32. With regard to the rights of minorities (question 12), he recalled that during consideration of the third periodic report his delegation had referred to preparation of a bill on the status of minorities in general, i.e. a sort of comprehensive law setting forth the rights and obligations of all minorities. That bill had never reached Parliament for a variety of reasons. On the other hand, on 17 June 1998 the Chamber of Deputies had approved a bill on the protection of minorities, which was currently at the reading stage in the Senate with a view to its final adoption. The purpose of that bill was to promote the implementation of article 6 of the Constitution and bring domestic law into line with all the general principles defended by the international bodies. Linguistic minorities were not large in Italy. They were seen as making a major contribution to Italian culture. A distinction was drawn between two main linguistic strains: the Alpine (French, Provençal, Rhaeto-Romanic and the Friuli dialect, present throughout the Alps, in Friuli-Venezia Giulia and Valle d'Aosta), and the Mediterranean (Catalan, Croat, Albanian, Greek minority, mainly present in Sardinia, Sicily and some southern regions). The bill recognized Italian as the official language, but also recognized other languages protected by a long tradition of clearly established communities. The bill further recognized the right to use minority languages alongside Italian in education. The use of minority languages was also authorized in all activities of the municipal councils and other administrative organs. Lastly, with regard to the Slovene minority in Friuli-Venezia Giulia, a special bill had recently been submitted to Parliament for its consideration. Italy had ratified the Additional Protocol on the Rights of Minorities to the European Convention on Human Rights, adopted by the Council of Europe in 1994.
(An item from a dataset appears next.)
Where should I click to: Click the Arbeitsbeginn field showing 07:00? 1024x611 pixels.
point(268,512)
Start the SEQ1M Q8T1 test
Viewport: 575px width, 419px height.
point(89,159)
33. In conclusion, in reply to question 13, the Committee would recall that Italy had not instituted a specific system for following up the former's observations when, after examining a communication, it deemed that the author was entitled to redress. The Committee had received only seven or eight communications concerning Italy and, in all the cases in which it had recommended redress, its decision had been immediately executed without need for a particular legal mechanism.
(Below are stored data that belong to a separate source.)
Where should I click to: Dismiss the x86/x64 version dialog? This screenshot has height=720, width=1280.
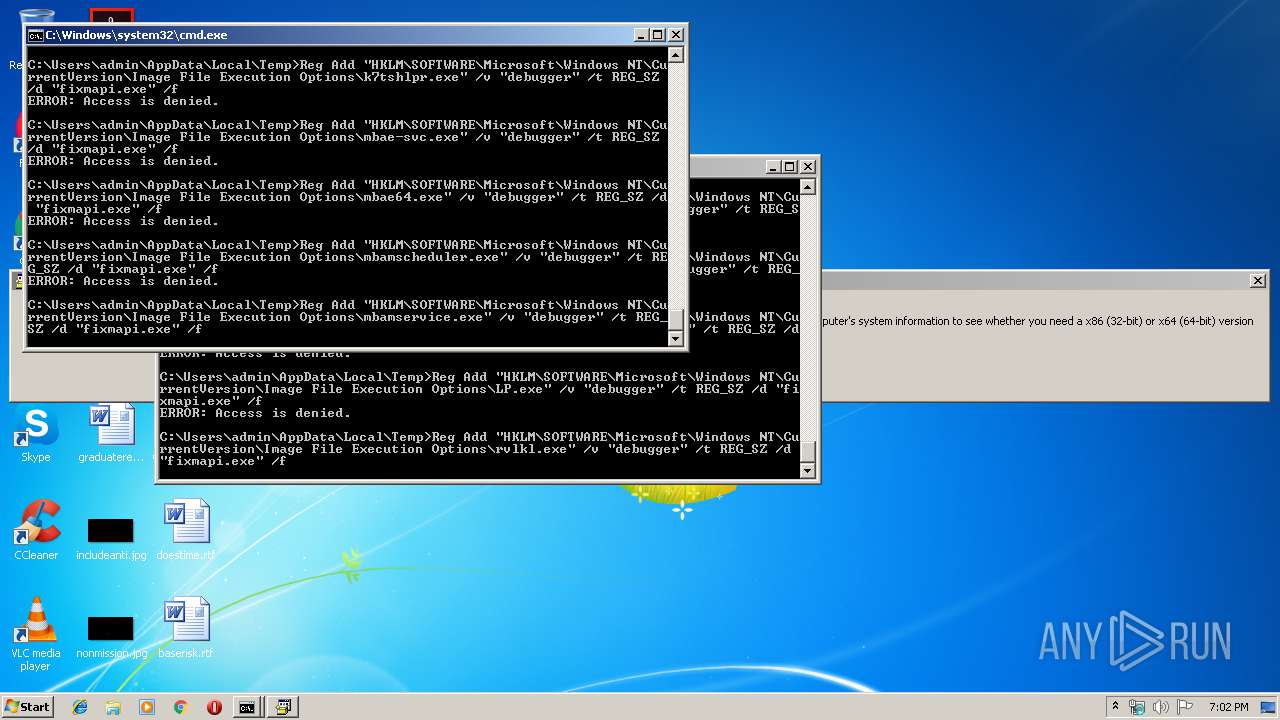pos(1258,280)
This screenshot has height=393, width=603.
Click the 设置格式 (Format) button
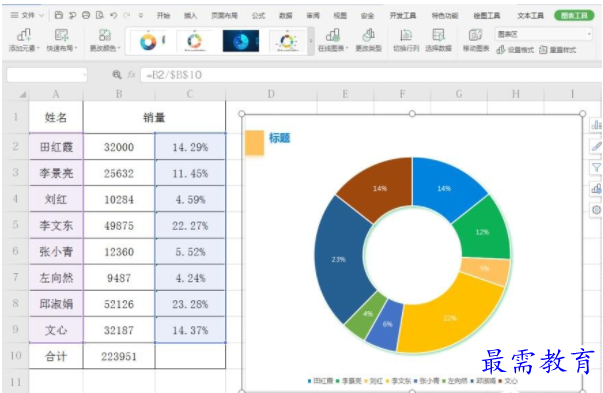click(515, 50)
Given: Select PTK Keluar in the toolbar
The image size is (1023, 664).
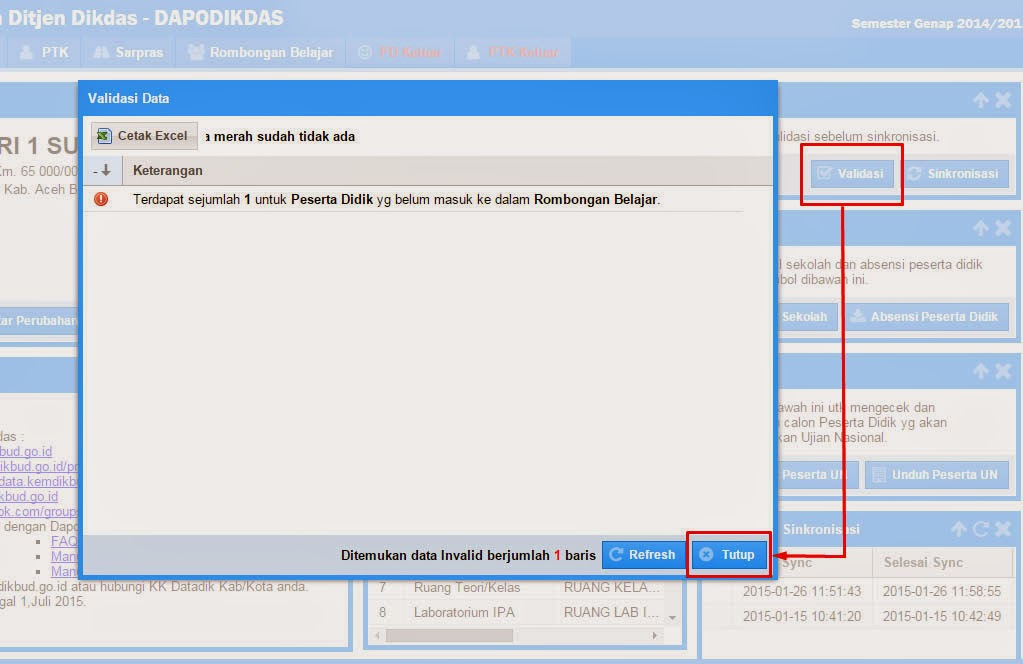Looking at the screenshot, I should coord(513,51).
34. Mr. El Shafei took the Chair.

35. Ms. MEDINA QUIROGA said she would like to know whether certain differences would continue under the new legislation on the status of the Catholic Church. For instance, would the Catholic Church maintain its juridical personality in relation to other churches? Would instruction in the Catholic religion continue in State schools? And would certain of the Catholic Church's activities subsidized by the State be maintained?

36. Mr. KLEIN asked about certain aspects of religious freedom. He had read in paragraph 153 of the report (CCPR/C/103/Add.4) that, in addition to the Catholic religion, there were about 350 cults in Italy, and in paragraph 165 that all members of the various religions or denominations had the right to receive public grants. Should one deduce that that right applied to the 350 cults? And had the competent authorities already received any such requests? On the subject of respect for ritual obligations, he would like to know whether Muslim girls were obliged to participate at the same time as boys in school sports such as athletics, swimming, etc. Were the authorities paying special attention to the problems posed by Islam with regard to mixed schools?

37. Mr. BHAGWATI said he understood that there was a mechanism for determining refugee status and wished to know exactly what form it took: was it a judicial organ or an administrative body? Also, while a person who had applied for refugee status was awaiting the decision, could he travel freely around the country or was he confined to a specific residence? Was the decision subject to appeal? He also wondered about the role and training of justices of the peace and looked forward to the Italian delegation's remarks on that subject. Seminars on human rights issues had been organized for magistrates; he wished to know whether such training for members of the judiciary was provided as a matter of course, at what stage in their careers, and in what context. More particularly, were there forums in which judges examined the implementation of the international human rights instruments?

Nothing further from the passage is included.